*Testo della pagina*
* * *

Prendo lo zaino. Metto dentro un corpo macchina ed alcuni obiettivi, ed eccomi sull’auto con un bel dilemma. E’ adesso dove vado a cercare spunti fotografici? Qualche attimo d’esitazione, e decido. Mi avvio verso la valle del Belice, colpita dal terremoto nel 1968, 42 anni fa.
Era da anni che volevo andare.
Dopo circa un’ora di viaggio, arrivo al bivio, che mi segnala l’uscita verso i paesi devastati allora dal terremoto.
Il primo paese che si trova dopo l’uscita dalla Strada Statale, è Poggioreale, decido di andare li.
Dopo pochi chilometri, a valle del vecchio centro abitato, mi si presenta davanti il nuovo insediamento costruito dopo il sisma, ancora alcuni chilometri, ed ecco di là da una curva il paese adagiato su di una collina, come a sovrastare la vallata.
Mi fermo, scendo dall’auto, da qui esso appare ancora integro, quasi come se nulla fosse mai accaduto.

Riprendo il viaggio, ed eccomi che arrivo a quello che era l’ingresso del paese, mi si staglia davanti un cancello che chiude l’area con un cartello off limits. Il comune, ha demanializzato l’area per scoraggiare i visitatori, c’è il rischio di crolli.

* * *

*Materiale fornito*
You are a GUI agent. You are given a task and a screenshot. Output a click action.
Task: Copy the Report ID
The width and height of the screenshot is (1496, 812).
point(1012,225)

* * *

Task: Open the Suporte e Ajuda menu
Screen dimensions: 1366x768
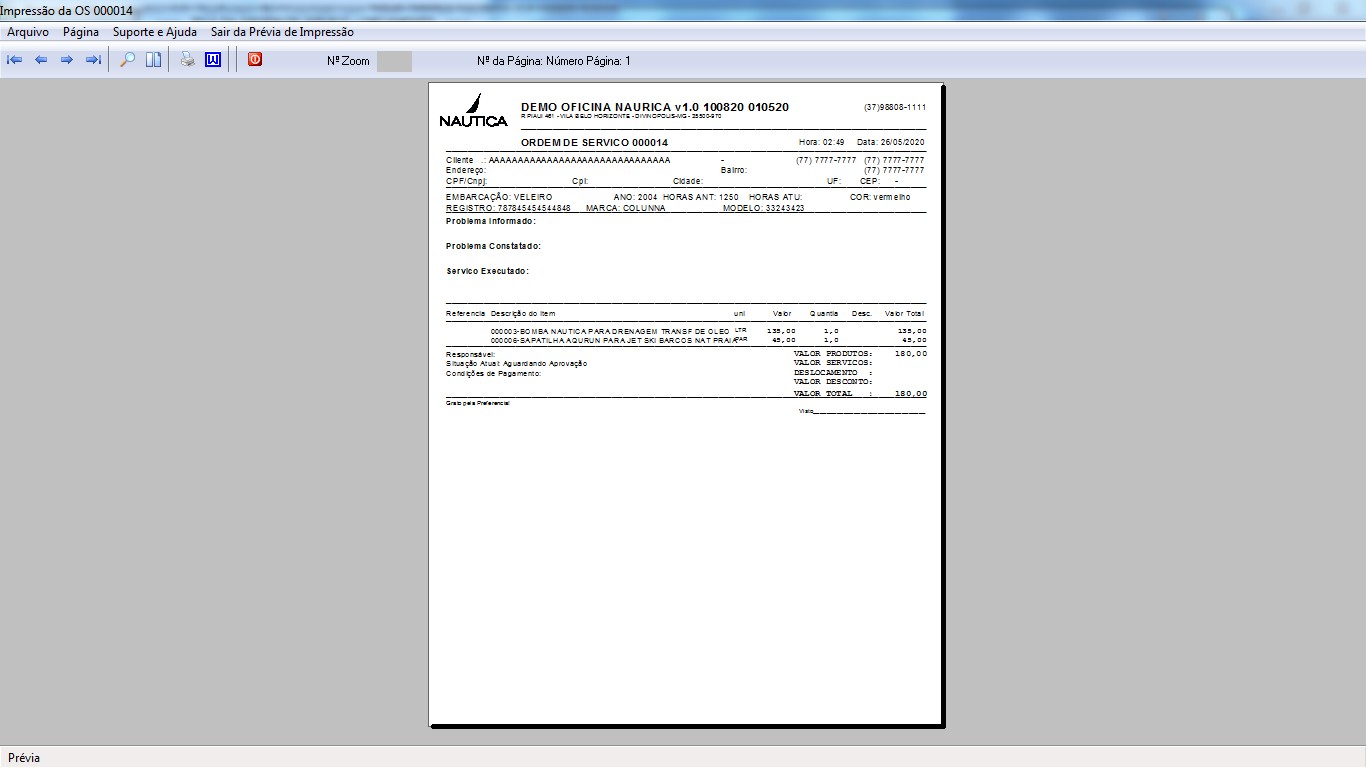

* * *

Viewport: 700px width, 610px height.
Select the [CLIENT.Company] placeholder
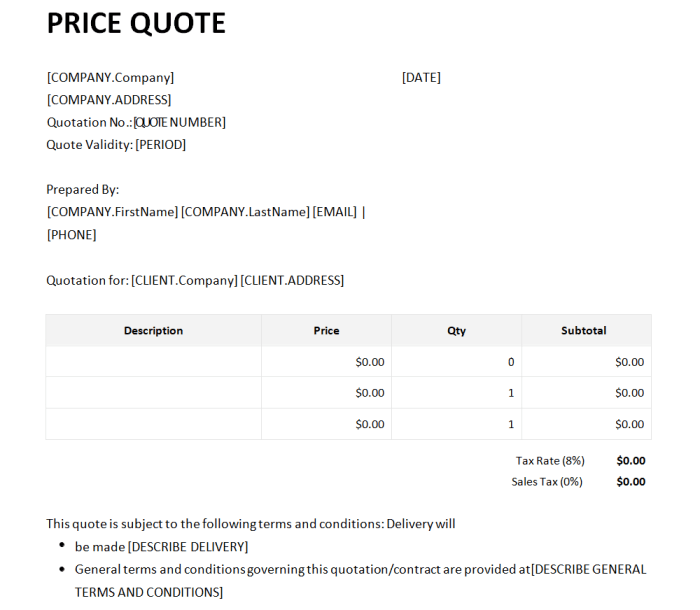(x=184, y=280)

* * *

*Compito A*
Aggiorna il racconto sulla valle del Belice riscrivendo il brano che parte da "Dopo pochi chilometri, a" e arriva fino a "rischio di crolli.", con "cancello" sostituito da "portone".
*Compito B*
Nel racconto sulla valle del Belice, elenca tutti i verbi al presente indicativo in prima persona singolare che compaiono nel paragrafo iniziale, da "Prendo lo zaino" a "42 anni fa".

*Soluzione completa A*
Dopo pochi chilometri, a valle del vecchio centro abitato, mi si presenta davanti il nuovo insediamento costruito dopo il sisma, ancora alcuni chilometri, ed ecco di là da una curva il paese adagiato su di una collina, come a sovrastare la vallata.
Mi fermo, scendo dall’auto, da qui esso appare ancora integro, quasi come se nulla fosse mai accaduto.

Riprendo il viaggio, ed eccomi che arrivo a quello che era l’ingresso del paese, mi si staglia davanti un portone che chiude l’area con un cartello off limits. Il comune, ha demanializzato l’area per scoraggiare i visitatori, c’è il rischio di crolli.

*Soluzione completa B*
Prendo, Metto, vado, decido, avvio